The paper tackles the problem of unifying hypercomplex and tensor-based approaches for singular value decomposition and robust principal component analysis by extending principal component pursuit to polar n-complex and n-bicomplex numbers, and experimental results on audio data show it outperforms tensor robust principal component analysis.
Informed by recent work on tensor singular value decomposition and circulant algebra matrices, this paper presents a new theoretical bridge that unifies the hypercomplex and tensor-based approaches to singular value decomposition and robust principal component analysis.
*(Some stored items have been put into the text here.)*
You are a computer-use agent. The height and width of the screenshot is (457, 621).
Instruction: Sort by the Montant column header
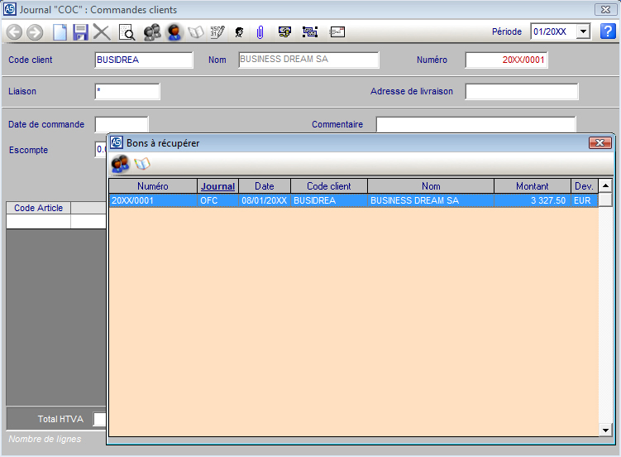(x=532, y=186)
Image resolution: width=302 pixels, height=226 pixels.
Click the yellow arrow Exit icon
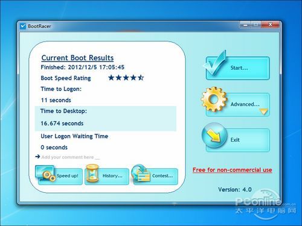click(x=214, y=136)
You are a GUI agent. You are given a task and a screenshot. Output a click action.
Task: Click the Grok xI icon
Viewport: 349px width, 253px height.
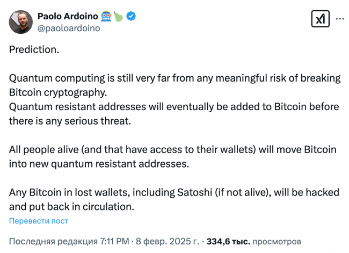(321, 19)
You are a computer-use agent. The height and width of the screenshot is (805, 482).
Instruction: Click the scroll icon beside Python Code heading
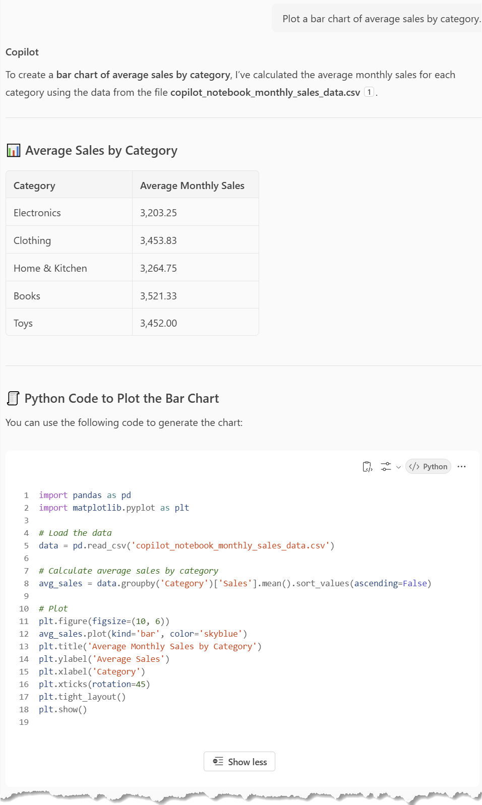pyautogui.click(x=13, y=399)
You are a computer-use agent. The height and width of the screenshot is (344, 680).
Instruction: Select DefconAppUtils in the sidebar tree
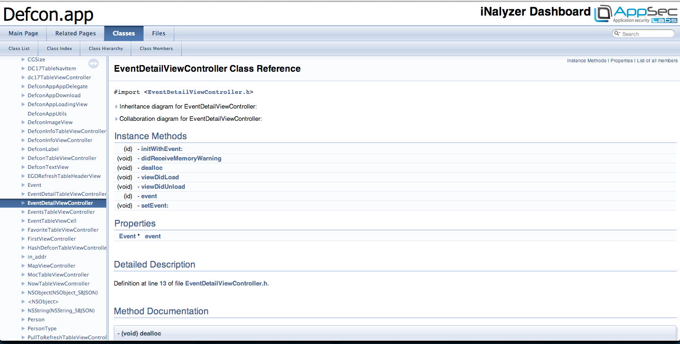(x=47, y=114)
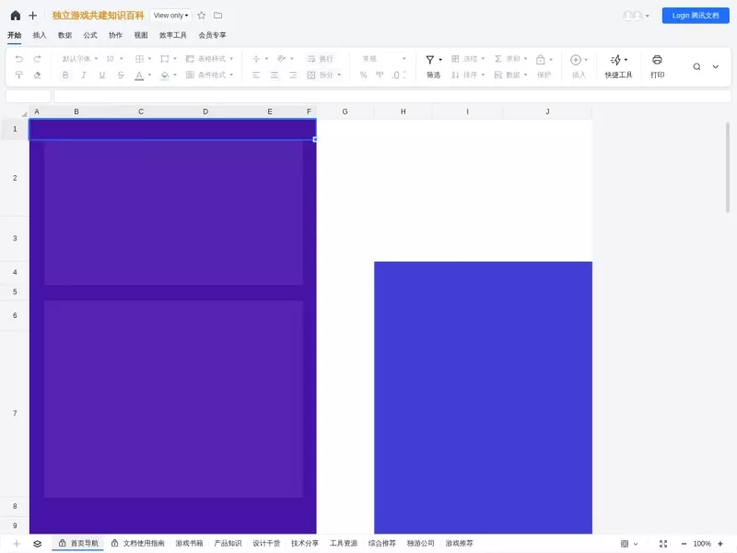Screen dimensions: 737x553
Task: Open the 插入 menu tab
Action: 40,35
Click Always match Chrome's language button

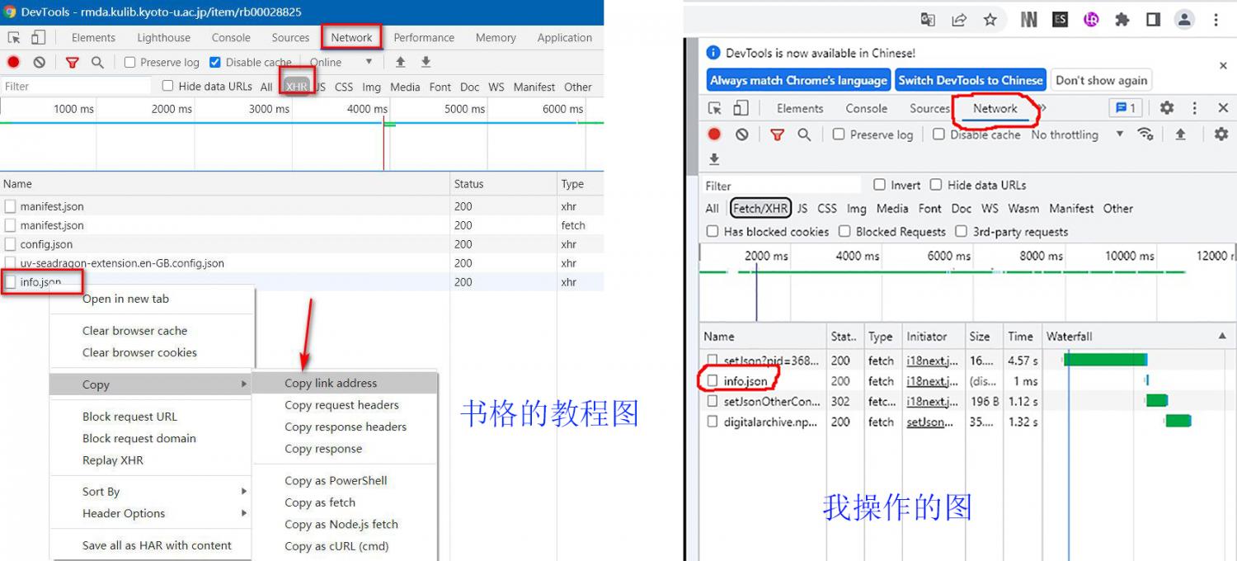pos(798,80)
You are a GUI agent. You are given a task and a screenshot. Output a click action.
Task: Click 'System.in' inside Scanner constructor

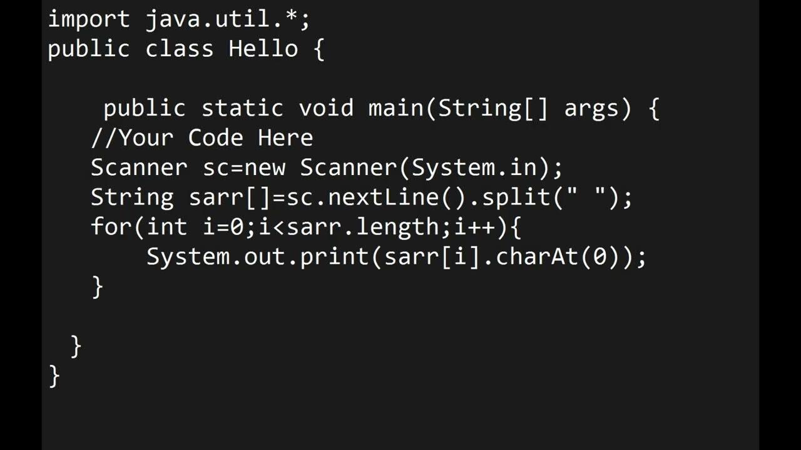(473, 168)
We begin our work by extending the principal component pursuit to Olariu's polar $n$-complex numbers as well as their bicomplex counterparts. In so doing, we have derived the polar $n$-complex and $n$-bicomplex proximity operators for both the $\ell_1$- and trace-norm regularizers, which can be used by proximal optimization methods such as the alternating direction method of multipliers. Experimental results on two sets of audio data show that our algebraically-informed formulation outperforms tensor robust principal component analysis. We conclude with the message that an informed definition of the trace norm can bridge the gap between the hypercomplex and tensor-based approaches. Our approach can be seen as a general methodology for generating other principal component pursuit algorithms with proper algebraic structures.